1. Numerical readings may be obtained by using any FAA approved friction measuring device. As these devices do not provide equal numerical readings on contaminated surfaces, it is necessary to designate the type of friction measuring device used.

2. When the MU value for any one-third zone of an active runway is 40 or less, a report should be given to ATC by airport management for dissemination to pilots. The report will identify the runway, the time of measurement, the type of friction measuring device used, MU values for each zone, and the contaminant conditions, e.g., wet snow, dry snow, slush, deicing chemicals, etc. Measurements for each one-third zone will be given in the direction of takeoff and landing on the runway. A report should also be given when MU values rise above 40 in all zones of a runway previously reporting a MU below 40.

3. Airport management should initiate a NOTAM(D) when the friction measuring device is out of service.

a. In order to enhance airport capacities, reduce taxiing distances, minimize departure delays, and provide for more efficient movement of air traffic, controllers may initiate intersection takeoffs as well as approve them when the pilot requests. If for ANY reason a pilot prefers to use a different intersection or the full length of the runway or desires to obtain the distance between the intersection and the runway end, THE PILOT IS EXPECTED TO INFORM ATC ACCORDINGLY.

b. An aircraft is expected to taxi to (but not onto) the end of the assigned runway unless prior approval for an intersection departure is received from ground control.

c. Pilots should state their position on the airport when calling the tower for takeoff from a runway intersection.

EXAMPLE-
Cleveland Tower, Apache Three Seven Two Two Papa, at the intersection of taxiway Oscar and runway two three right, ready for departure.

d. Controllers are required to separate small aircraft (12,500 pounds or less, maximum certificated takeoff weight) departing (same or opposite direction) from an intersection behind a large nonheavy aircraft on the same runway, by ensuring that at least a 3-minute interval exists between the time the preceding large aircraft has taken off and the succeeding small aircraft begins takeoff roll. To inform the pilot of the required 3-minute hold, the controller will state, "Hold for wake turbulence." If after considering wake turbulence hazards, the pilot feels that a lesser time interval is appropriate, the pilot may request a waiver to the 3-minute interval. To initiate such a request, simply say "Request waiver to 3-minute interval," or a similar statement. Controllers may then issue a takeoff clearance if other traffic permits, since the pilot has accepted the responsibility for wake turbulence separation.

e. The 3-minute interval is not required when the intersection is 500 feet or less from the departure point of the preceding aircraft and both aircraft are taking off in the same direction. Controllers may permit the small aircraft to alter course after takeoff to avoid the flight path of the preceding departure.
---
## Goal a
Extract the entries from the first line through the line that contains "will [94, 441].", including both of those lines, and repeat them without any change.
The runway operations text and the entries have no connection to each other.

(Raw records)
---
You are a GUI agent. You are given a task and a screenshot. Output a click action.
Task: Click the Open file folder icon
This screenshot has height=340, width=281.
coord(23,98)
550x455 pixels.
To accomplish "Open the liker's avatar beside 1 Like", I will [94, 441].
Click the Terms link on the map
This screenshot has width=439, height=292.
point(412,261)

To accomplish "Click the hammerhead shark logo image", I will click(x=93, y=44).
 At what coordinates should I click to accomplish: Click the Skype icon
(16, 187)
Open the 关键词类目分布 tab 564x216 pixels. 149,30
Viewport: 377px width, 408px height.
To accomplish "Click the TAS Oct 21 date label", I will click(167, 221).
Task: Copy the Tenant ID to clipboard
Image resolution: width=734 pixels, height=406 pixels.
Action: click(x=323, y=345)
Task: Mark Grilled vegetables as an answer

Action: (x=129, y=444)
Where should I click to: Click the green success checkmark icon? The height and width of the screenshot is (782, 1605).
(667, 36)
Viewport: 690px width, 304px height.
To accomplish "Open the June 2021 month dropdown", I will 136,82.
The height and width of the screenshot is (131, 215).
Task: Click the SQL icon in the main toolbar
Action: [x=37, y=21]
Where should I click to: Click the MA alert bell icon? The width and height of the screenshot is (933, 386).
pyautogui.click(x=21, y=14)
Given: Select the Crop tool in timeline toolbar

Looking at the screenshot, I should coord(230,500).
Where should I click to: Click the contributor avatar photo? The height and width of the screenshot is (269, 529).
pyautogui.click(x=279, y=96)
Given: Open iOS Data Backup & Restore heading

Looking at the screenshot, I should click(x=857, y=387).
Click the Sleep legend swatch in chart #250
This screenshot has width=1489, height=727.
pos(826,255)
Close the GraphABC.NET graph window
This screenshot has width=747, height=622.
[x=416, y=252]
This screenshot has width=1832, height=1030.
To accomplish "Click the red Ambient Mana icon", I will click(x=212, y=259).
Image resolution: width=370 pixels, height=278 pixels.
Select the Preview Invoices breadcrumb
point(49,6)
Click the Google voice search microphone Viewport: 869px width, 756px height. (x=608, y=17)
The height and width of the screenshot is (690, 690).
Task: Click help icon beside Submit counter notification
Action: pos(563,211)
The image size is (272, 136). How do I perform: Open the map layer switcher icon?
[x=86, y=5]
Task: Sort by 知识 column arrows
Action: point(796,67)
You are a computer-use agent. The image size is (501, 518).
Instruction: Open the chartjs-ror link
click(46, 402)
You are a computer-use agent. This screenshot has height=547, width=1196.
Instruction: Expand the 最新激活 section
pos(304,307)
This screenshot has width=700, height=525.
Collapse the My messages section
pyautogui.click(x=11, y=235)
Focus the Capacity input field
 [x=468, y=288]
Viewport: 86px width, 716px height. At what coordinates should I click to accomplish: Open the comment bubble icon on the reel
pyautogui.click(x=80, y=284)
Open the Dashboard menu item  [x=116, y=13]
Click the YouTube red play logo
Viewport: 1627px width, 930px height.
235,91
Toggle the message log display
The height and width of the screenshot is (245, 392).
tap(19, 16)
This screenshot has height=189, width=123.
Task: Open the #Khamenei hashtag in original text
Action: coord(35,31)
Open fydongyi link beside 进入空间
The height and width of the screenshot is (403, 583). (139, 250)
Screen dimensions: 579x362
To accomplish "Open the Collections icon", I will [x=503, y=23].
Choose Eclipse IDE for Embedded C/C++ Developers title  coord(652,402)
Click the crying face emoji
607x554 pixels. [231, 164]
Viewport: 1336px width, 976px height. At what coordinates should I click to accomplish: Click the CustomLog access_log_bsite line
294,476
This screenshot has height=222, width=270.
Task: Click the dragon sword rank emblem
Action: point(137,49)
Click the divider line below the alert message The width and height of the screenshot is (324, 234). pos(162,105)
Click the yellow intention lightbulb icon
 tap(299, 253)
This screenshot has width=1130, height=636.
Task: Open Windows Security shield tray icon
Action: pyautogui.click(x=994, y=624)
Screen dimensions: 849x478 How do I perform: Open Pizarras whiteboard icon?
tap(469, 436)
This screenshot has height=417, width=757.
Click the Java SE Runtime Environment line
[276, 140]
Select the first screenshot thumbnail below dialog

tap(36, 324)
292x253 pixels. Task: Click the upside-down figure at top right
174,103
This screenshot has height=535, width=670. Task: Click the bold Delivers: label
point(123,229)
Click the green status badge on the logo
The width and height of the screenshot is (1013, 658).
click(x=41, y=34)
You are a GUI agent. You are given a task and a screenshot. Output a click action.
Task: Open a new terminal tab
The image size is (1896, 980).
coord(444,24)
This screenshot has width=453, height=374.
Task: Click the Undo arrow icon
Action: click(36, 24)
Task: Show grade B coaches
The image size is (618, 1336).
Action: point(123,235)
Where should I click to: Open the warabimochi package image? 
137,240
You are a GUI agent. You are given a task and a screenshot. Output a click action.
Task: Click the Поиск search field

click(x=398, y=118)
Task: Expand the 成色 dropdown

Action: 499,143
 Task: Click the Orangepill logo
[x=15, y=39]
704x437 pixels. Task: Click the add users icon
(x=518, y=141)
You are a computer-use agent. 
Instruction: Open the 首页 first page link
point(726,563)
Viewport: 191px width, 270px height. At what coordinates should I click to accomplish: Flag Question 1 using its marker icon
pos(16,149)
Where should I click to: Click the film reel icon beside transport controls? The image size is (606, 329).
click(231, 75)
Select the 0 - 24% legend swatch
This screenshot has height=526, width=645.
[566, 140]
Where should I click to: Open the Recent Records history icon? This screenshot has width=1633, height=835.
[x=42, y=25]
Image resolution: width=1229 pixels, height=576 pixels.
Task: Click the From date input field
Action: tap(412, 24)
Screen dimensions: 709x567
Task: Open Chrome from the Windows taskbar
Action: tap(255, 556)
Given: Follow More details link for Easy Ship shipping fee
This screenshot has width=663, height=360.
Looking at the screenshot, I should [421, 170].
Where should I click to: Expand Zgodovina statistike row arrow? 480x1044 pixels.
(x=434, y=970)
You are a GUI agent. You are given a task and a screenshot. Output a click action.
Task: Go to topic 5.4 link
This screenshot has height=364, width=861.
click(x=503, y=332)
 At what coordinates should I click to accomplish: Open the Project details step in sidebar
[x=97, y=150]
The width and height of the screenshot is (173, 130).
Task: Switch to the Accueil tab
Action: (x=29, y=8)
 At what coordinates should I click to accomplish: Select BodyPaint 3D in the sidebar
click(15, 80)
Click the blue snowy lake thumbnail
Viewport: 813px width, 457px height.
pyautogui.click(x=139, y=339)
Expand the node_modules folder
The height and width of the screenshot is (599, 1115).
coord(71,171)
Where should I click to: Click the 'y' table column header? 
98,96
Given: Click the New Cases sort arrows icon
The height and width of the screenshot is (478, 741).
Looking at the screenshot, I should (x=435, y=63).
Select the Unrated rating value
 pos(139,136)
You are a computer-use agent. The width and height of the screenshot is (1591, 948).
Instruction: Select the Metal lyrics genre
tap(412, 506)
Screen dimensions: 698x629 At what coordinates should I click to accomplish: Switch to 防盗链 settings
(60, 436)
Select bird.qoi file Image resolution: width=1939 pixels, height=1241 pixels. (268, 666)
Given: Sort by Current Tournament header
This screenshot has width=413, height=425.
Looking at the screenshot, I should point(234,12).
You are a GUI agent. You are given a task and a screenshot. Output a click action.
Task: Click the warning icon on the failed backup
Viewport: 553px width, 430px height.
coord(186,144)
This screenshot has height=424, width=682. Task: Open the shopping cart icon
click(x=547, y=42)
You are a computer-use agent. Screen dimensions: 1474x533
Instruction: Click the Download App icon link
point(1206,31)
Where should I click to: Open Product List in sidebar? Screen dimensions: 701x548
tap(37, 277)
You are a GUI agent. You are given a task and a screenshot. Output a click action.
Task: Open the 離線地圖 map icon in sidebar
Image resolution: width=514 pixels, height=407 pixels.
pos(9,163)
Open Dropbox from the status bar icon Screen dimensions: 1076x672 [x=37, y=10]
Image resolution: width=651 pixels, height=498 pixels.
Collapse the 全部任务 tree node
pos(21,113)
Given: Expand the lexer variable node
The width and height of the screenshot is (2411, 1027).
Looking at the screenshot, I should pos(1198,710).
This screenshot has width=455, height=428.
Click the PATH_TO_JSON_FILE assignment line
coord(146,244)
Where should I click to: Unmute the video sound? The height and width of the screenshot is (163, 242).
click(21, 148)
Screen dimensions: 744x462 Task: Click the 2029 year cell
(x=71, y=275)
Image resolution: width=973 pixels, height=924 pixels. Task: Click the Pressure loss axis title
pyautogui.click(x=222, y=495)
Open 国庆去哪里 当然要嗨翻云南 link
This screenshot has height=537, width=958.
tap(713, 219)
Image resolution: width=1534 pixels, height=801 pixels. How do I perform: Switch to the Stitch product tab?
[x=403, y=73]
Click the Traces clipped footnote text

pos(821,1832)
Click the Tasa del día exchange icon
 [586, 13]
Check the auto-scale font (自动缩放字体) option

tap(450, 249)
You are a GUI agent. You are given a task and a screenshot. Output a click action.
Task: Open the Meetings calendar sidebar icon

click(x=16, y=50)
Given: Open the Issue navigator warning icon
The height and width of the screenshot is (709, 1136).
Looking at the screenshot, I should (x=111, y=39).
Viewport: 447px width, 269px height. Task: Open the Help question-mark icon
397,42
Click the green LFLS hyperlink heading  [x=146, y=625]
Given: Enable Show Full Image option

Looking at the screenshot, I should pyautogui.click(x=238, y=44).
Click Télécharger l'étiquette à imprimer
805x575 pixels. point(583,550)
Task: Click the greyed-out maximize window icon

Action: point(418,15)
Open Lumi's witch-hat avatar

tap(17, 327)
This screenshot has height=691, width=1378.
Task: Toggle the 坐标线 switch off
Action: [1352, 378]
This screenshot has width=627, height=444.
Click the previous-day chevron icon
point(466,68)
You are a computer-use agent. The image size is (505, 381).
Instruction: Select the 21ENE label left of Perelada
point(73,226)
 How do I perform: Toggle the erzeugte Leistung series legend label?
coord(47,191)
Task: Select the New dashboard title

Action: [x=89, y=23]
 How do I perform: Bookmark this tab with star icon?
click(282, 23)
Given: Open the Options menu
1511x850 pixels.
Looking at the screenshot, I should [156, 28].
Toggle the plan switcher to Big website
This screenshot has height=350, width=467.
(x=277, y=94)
---
## Goal b
Copy the runway operations text verbatim, beginning at the words "1. Numerical readings" and stopping after "measuring device used.".

## Full response a
You are a GUI agent. You are given a task and a screenshot. Output a click action.
Task: Click the Open file folder icon
This screenshot has height=340, width=281.
coord(23,98)
550x455 pixels.
To accomplish "Open the liker's avatar beside 1 Like", I will [94, 441].

## Full response b
1. Numerical readings may be obtained by using any FAA approved friction measuring device. As these devices do not provide equal numerical readings on contaminated surfaces, it is necessary to designate the type of friction measuring device used.